- [本文]:
九、匈奴漢誕生②
9.
王浚使將軍祁弘率鮮卑攻鄴,穎敗,挾天子南奔洛陽。元海曰:「穎不用吾言,逆自奔潰,真奴才也。然吾與其有言矣,不可不救。」於是命右於陸王劉景、左獨鹿王劉延年等率步騎二萬,將討鮮卑。劉宣等固諫曰:「晉為無道,奴隸禦我,是以右賢王猛不勝其忿。屬晉綱未馳,大事不遂,右賢塗地,單于之恥也。今司馬氏父子兄弟自相魚肉,此天厭晉德,授之於我。單于積德在躬,為晉人所服,方當興我邦族,復呼韓邪之業,鮮卑、烏丸可以為援,奈何距之而拯仇敵!今天假手於我,不可違也。違天不祥,逆眾不濟;天與不取,反受其咎。願單于勿疑。」元海曰:「善。當為崇岡峻阜,何能為培塿乎!夫帝王豈有常哉,大禹出於西戎,文王生於東夷,顧惟德所授耳。今見眾十餘萬,皆一當晉十,鼓行而摧亂晉,猶拉枯耳。上可成漢高之業,下不失為魏氏。雖然,晉人未必同我。漢有天下世長,恩德結于人心,是以昭烈崎嶇於一州之地,而能抗衡於天下。吾又漢氏之甥,約為兄弟,兄亡弟紹,不亦可乎?且可稱漢,追尊後主,以懷人
望。」乃遷于左國城,遠人歸附者數萬。
(訳)
王浚は将軍の祁弘に
鮮卑を率いさせて鄴を攻め、
敗れた司馬潁は、天子を挟んで
南の洛陽へ奔走した。
元海は言った。
「司馬潁は吾の進言を用いず
逆に自ら潰走することになった。
これこそ真の奴の才である。
しかし、吾は助けると言った手前
救援しないわけにはいかぬ」
そこで、左右(側近)の
陸王劉景、左獨鹿王の劉延年らに
歩兵騎兵二万を率いさせて
鮮卑を討伐しようとした。
劉宣らは断固諫めて、こう言った。
「晋王朝は無道を為して
奴隷に我々を御し、
その事に、右賢王の劉猛は
怒りを抑えられなかった。
晋に属する綱紀は緩んでおらず、
大事を遂げられずに
右賢王は一敗地に塗れたが、
これは単于の恥である。
今、司馬氏の父子兄弟は
自ら互いを※魚肉としているが、
(※まな板の上の鯉的な意味)
これは、天が晋の徳を見放して
我々に天運を授けようとしているのだ。
単于は躬らに積み重ねた徳があり、
晋人すらも帰服させてきた。
まさに、一族と国と興し
呼韓邪単于の事業を復活させて
鮮卑・烏丸を援助すべきである。
どうしてこれを拒いで
仇敵(晋)を救援しようというのだ!
今、天は我々に手を貸してくれている、
違えることなどできないぞ。

- [課題]: 本文によると、元海は鮮卑を討つために劉景や劉延年らにどれだけの兵を率いさせようとしたか。

ポインティング用データセットの項目

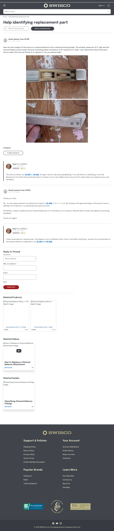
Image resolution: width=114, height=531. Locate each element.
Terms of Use (29, 458)
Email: (5, 273)
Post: (5, 282)
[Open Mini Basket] (109, 5)
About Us (66, 483)
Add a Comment (13, 153)
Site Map (66, 487)
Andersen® (28, 476)
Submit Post (11, 287)
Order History (68, 450)
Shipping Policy (30, 447)
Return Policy (29, 450)
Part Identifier (68, 476)
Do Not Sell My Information (34, 462)
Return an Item (69, 454)
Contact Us (67, 480)
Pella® (26, 480)
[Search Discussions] (18, 28)
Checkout (67, 458)
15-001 (27, 174)
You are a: (7, 254)
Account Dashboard (71, 447)
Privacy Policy (29, 454)
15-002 (36, 174)
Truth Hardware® (30, 483)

- [解答]: 歩兵と騎兵あわせて二万。